SOURCE EXTRACT =>
++++

# Hellooo Scottish lads 'n' lasses



## highlandponygirl (31 January 2013)

Well whats this then? Our very own room ooooh 

Och aye th noo!!!!


----------



## Elf On A Shelf (31 January 2013)

*waves* Hellooo fellow savages from beyond the wall!


----------



## Nic (31 January 2013)

I can't cope with change before my first cuppa!


----------



## Sayra (31 January 2013)

hello!


----------



## guido16 (31 January 2013)

Morning all, what on earth! Was TFC on a class A substance last night?


----------



## ClobellsandBaubles (31 January 2013)

I am confused it's too early in the morning for this malarky


----------



## FfionWinnie (31 January 2013)

Clearly this will have to be the busiest and coolest "region"


----------



## tweedette (31 January 2013)

you are right there, its deffo the coolest and the wettest.............. region.


----------



## cm2581 (31 January 2013)

I hate it when the whole of Scotland gets bundled as one! It's like the english think Scotland  is a tiny wee place that u can drive round in a couple of hrs!


----------



## Marydoll (31 January 2013)

Hello * waves *  im not sure why theres a need to put us all in wee separate boxes, is there an International room for our buds in other countries ?
Or an underworld room for the scaly one that is Shils ?


----------



## FfionWinnie (31 January 2013)

To be fair Wales, Ireland and "overseas" have been regionalised as well 

So, anyone competing this weekend?


----------



## Jenni_ (31 January 2013)

Hi from Edinburgh  ooh I like this!


----------



## Merlin11 (31 January 2013)

Hi from soggy Fife. I guess this is so any queries where you have to be local to answer can be in one place e.g. Anyone recommend a dentist in central fife? But agree we are a big area! interesting to see how this goes.


----------



## kirstykate (31 January 2013)

Aye aye, I am from the Highlands


----------



## Jingleballs (31 January 2013)

Hullo fellow Jocks!!!


----------



## KSR (31 January 2013)

I'm Scottish, currently kidnapped and made to stay in South Devon 

Yes England, asking where you "stay" is a legitimate question..


----------



## brucea (31 January 2013)

Fit like!

Greetings from Aberdeenshire!


----------



## Mince Pie (31 January 2013)

Another "ex-pat" from Aberdeenshire, currently living in Sassenach land!


----------



## feisty_filly (31 January 2013)

Hi from the lothians


----------



## Caol Ila (31 January 2013)

Hello!  I'm actually an expat Yank, but now in South Lanarkshire.


----------



## EventingMum (31 January 2013)

Hi from the very, very wet west!

++++

Records excerpted from a collection

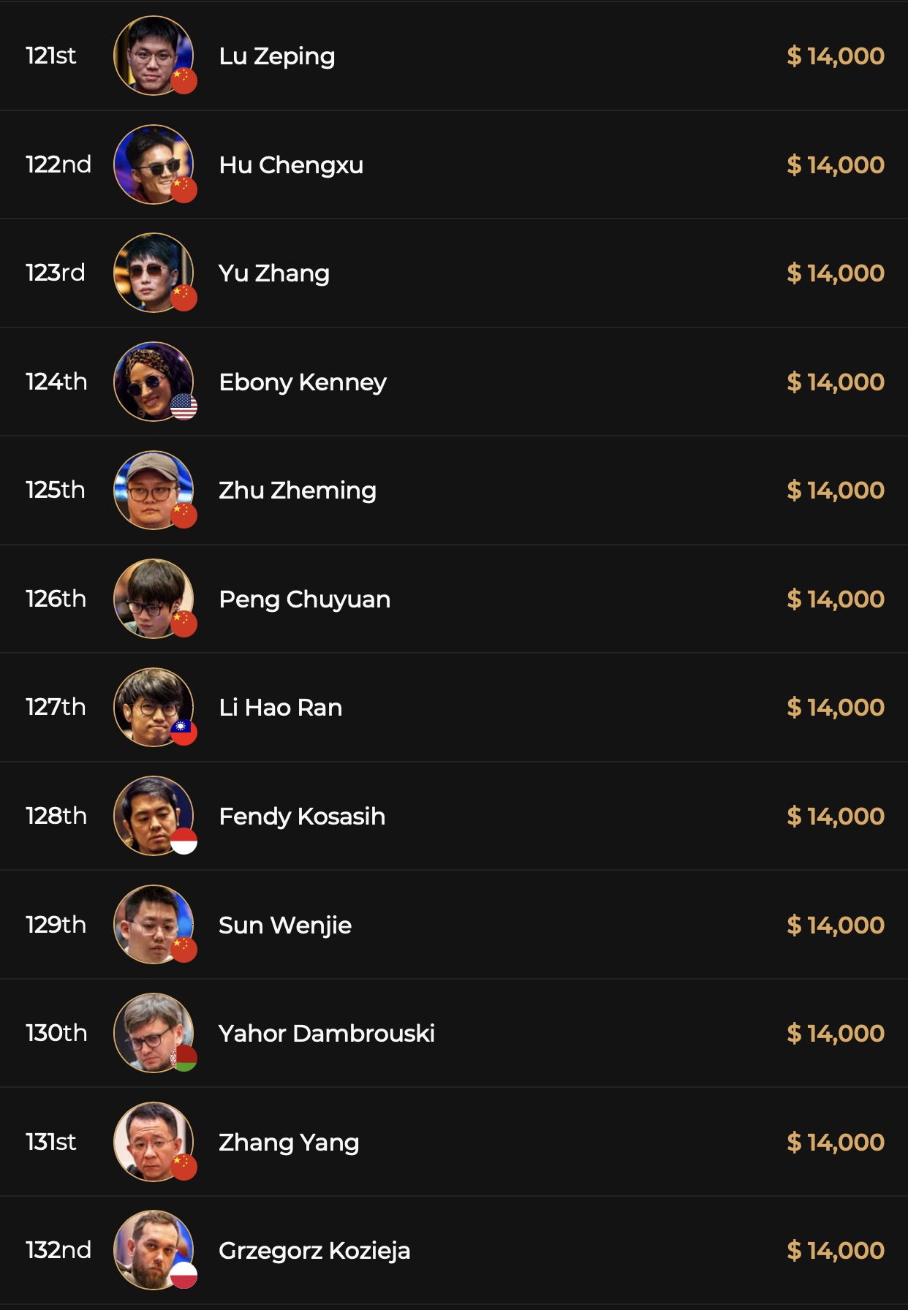Select the Sun Wenjie name text
This screenshot has height=1310, width=908.
285,925
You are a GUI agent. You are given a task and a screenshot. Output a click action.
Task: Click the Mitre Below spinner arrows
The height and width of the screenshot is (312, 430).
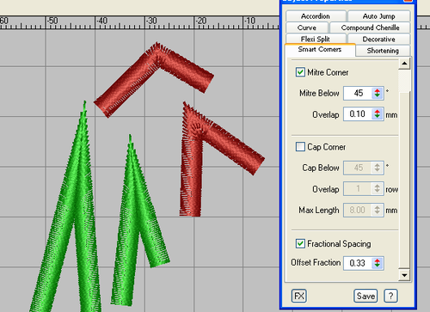tap(377, 93)
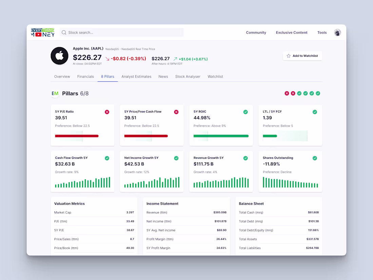The height and width of the screenshot is (280, 373).
Task: Open the Stock Analyser section
Action: click(188, 76)
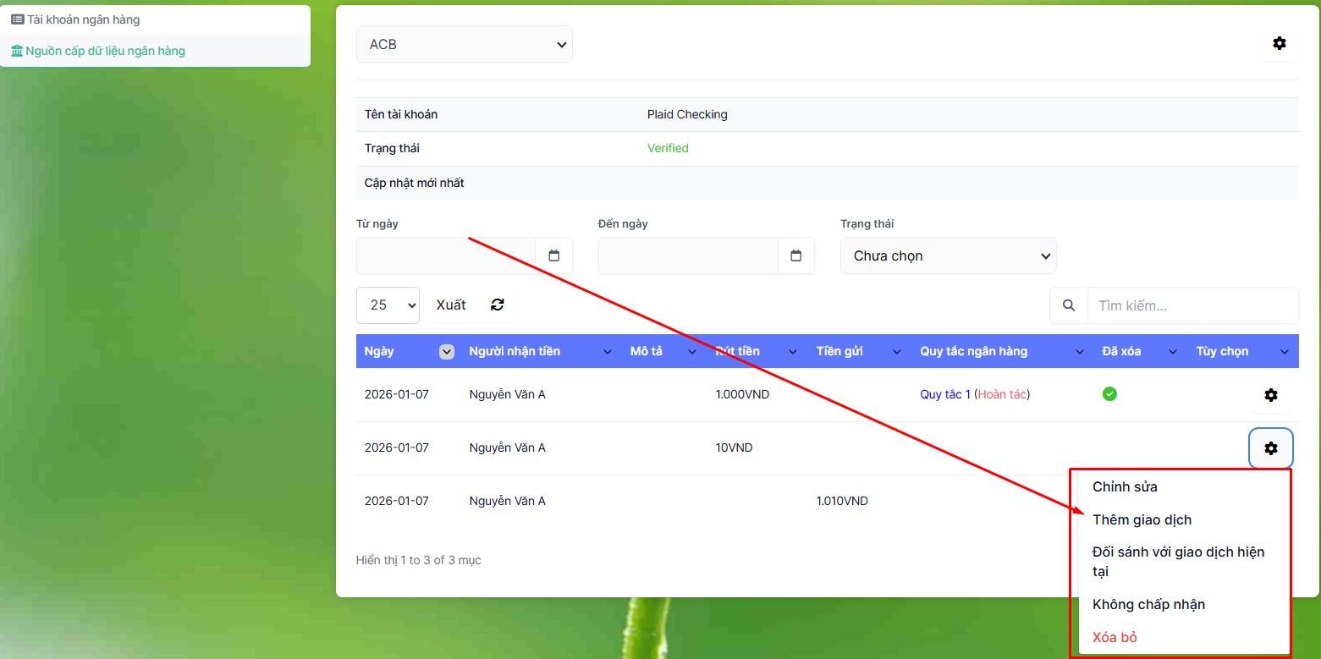Change the 25 rows-per-page dropdown
This screenshot has height=659, width=1321.
(388, 305)
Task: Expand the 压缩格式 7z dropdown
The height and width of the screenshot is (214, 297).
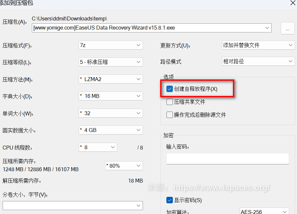Action: [110, 45]
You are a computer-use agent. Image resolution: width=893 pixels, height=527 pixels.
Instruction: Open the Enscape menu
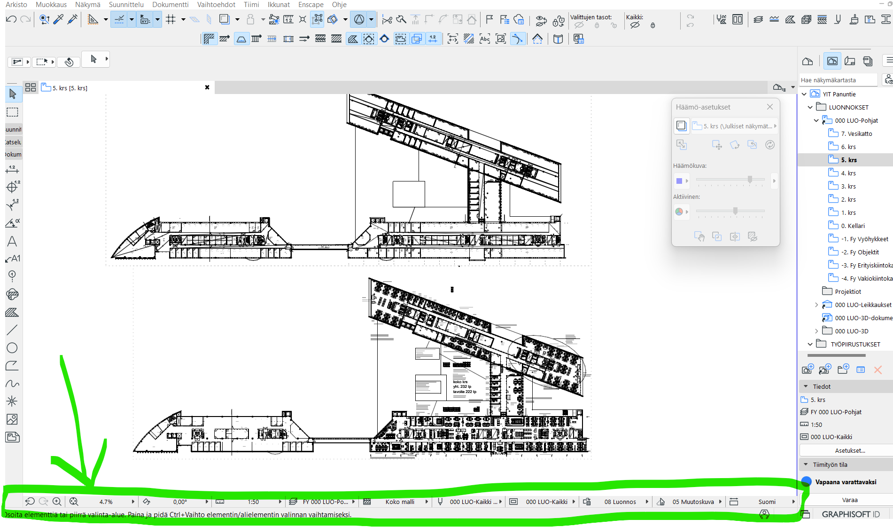pos(311,5)
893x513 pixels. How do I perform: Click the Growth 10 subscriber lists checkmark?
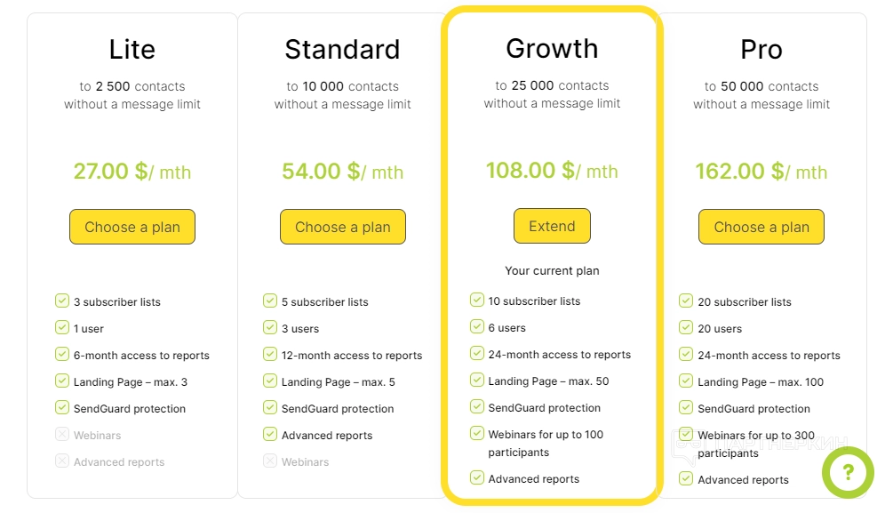tap(477, 301)
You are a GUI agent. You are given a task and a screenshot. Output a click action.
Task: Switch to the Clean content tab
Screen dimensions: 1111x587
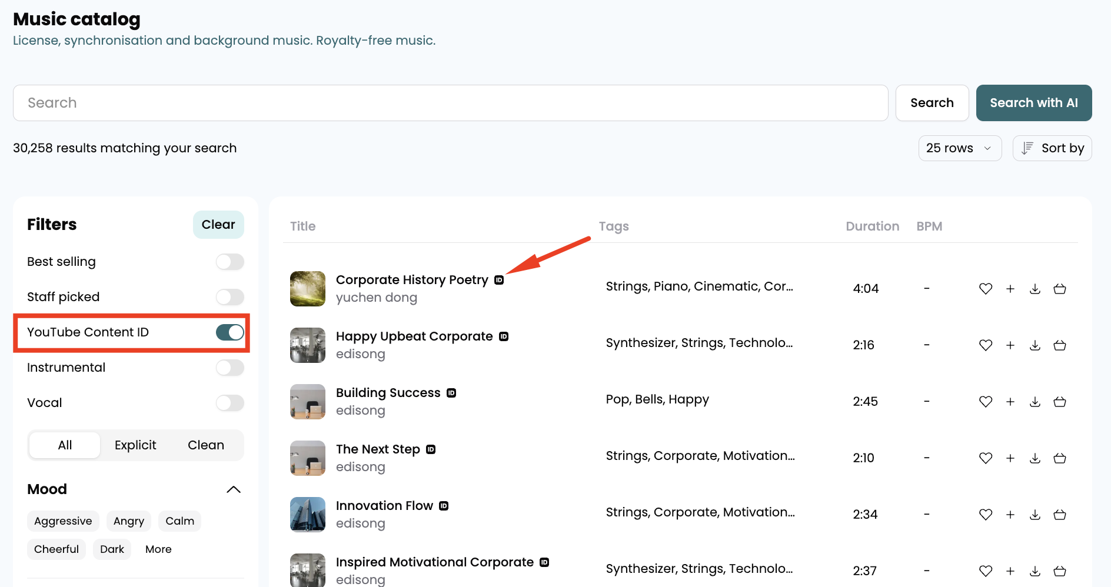coord(206,445)
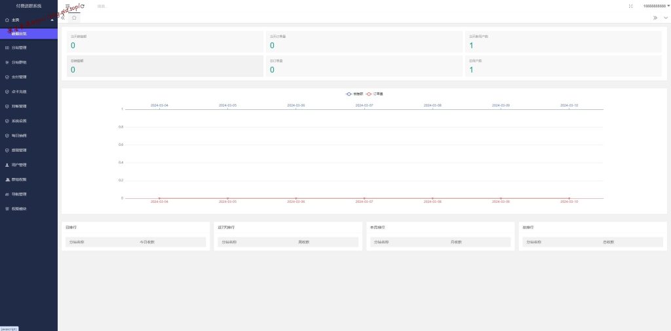Click the home tab icon
The image size is (671, 331).
pyautogui.click(x=74, y=18)
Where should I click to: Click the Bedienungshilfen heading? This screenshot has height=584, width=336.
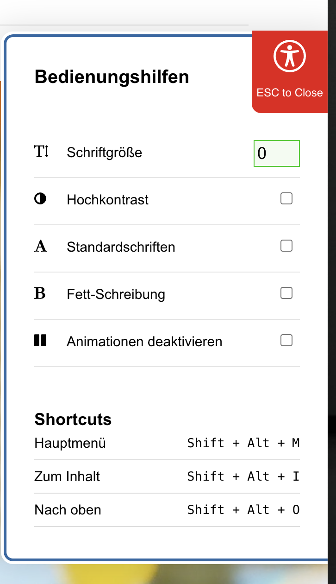(112, 77)
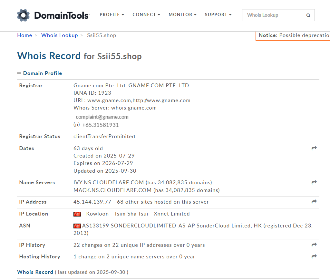Open the Profile dropdown menu
Viewport: 330px width, 279px height.
pos(112,14)
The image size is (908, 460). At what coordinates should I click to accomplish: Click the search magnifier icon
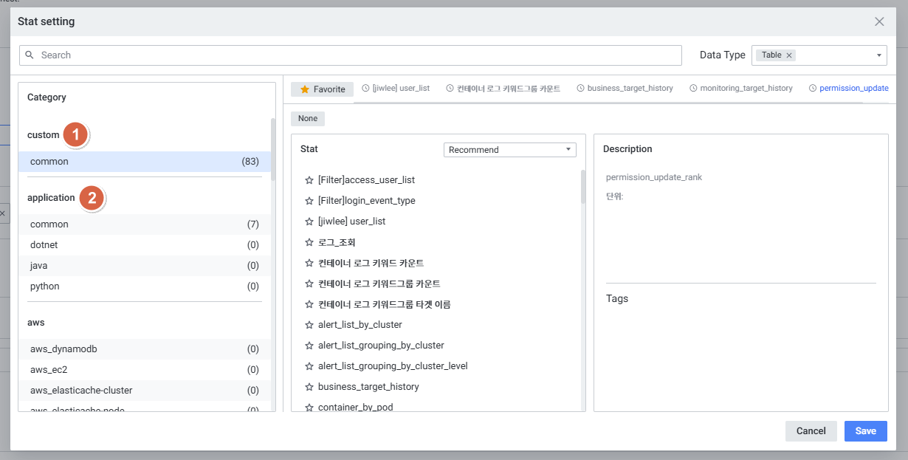[30, 55]
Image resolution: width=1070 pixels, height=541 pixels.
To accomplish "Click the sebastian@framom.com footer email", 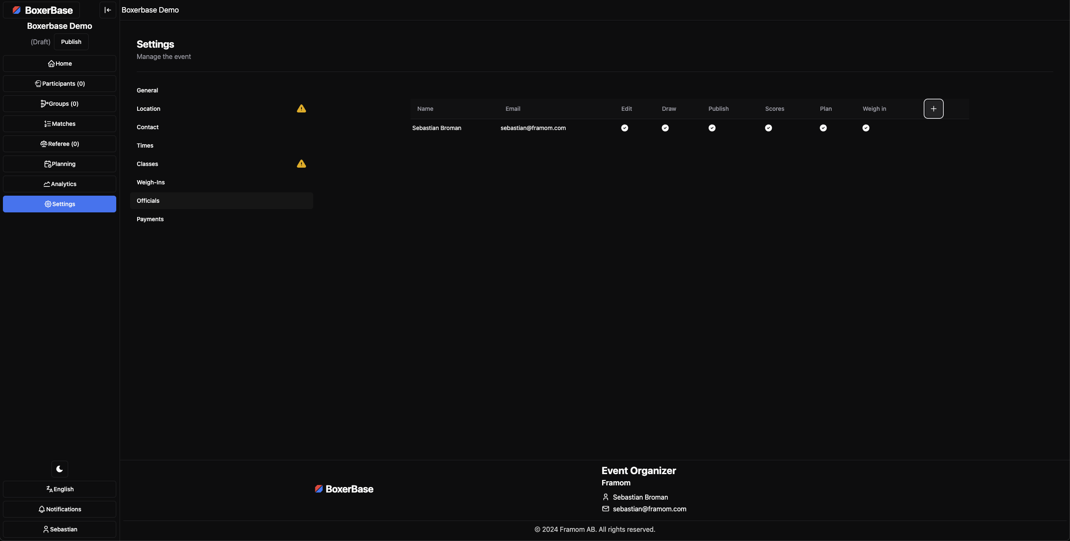I will tap(649, 509).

++++

YOUR TASKS =>
1 – In the Scottish forum thread, where does Caol Ila say they now live?
2 – Reproduce the passage of the Scottish forum thread starting at "## feisty_filly (31" and ending at "in South Lanarkshire.".

ANSWERS FOR THIS EXERCISE =>
1 – South Lanarkshire.

2 –
## feisty_filly (31 January 2013)

Hi from the lothians


----------



## Caol Ila (31 January 2013)

Hello!  I'm actually an expat Yank, but now in South Lanarkshire.